> _MATERIAL TO PROCESS_:
=-=-=-=-=
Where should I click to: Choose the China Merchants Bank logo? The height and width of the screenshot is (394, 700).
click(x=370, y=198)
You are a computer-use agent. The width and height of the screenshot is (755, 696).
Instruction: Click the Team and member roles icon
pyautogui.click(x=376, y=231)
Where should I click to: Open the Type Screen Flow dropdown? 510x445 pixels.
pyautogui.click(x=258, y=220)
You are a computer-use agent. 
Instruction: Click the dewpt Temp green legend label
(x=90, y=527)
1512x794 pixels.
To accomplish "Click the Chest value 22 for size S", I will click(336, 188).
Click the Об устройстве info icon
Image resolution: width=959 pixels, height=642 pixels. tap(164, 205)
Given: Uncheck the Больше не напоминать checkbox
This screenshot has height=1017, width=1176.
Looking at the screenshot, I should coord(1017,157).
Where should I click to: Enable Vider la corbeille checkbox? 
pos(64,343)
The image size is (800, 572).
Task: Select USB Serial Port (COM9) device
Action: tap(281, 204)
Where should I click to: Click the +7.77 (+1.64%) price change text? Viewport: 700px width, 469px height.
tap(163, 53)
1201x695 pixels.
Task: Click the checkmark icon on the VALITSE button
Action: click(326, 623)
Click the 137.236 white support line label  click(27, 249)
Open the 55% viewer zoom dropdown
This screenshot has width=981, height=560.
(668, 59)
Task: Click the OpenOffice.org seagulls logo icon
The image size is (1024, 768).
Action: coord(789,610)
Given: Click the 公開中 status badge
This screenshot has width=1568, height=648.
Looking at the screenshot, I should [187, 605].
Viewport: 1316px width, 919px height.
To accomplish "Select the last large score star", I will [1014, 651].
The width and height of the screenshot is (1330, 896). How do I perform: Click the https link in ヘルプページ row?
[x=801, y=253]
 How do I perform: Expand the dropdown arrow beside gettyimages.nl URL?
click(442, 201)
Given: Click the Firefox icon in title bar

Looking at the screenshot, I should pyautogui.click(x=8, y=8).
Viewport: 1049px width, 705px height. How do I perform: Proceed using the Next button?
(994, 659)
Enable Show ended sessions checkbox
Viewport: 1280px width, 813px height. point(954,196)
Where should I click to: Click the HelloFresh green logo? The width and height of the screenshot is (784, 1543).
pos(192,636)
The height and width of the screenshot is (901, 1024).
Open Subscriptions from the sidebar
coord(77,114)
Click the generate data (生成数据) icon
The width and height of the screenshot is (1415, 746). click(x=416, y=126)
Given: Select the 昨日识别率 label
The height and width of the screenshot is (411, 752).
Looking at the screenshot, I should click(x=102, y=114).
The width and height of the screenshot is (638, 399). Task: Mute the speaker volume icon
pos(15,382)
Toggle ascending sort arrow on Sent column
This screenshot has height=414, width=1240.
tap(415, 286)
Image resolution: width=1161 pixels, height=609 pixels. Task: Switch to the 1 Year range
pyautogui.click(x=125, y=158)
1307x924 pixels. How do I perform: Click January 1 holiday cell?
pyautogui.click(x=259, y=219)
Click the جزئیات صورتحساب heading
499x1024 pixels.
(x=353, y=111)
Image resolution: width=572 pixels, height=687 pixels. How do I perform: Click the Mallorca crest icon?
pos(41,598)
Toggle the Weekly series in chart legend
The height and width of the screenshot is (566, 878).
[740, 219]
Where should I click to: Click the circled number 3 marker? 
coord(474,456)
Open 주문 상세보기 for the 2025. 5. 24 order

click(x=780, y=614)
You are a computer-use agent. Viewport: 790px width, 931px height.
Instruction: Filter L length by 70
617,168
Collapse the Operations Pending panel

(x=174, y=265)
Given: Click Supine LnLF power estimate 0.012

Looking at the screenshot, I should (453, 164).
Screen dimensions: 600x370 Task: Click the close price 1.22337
=-=-=-=-=
> _DESCRIPTION OF THE TASK_: Return exactly, and only, the lines from the start of the listing through the line with "You are a computer-use agent. The".

> _YOUR RESPONSE_:
Where should I click to: Choose the China Merchants Bank logo? The height and width of the screenshot is (394, 700).
click(x=370, y=198)
You are a computer-use agent. The width and height of the screenshot is (755, 696).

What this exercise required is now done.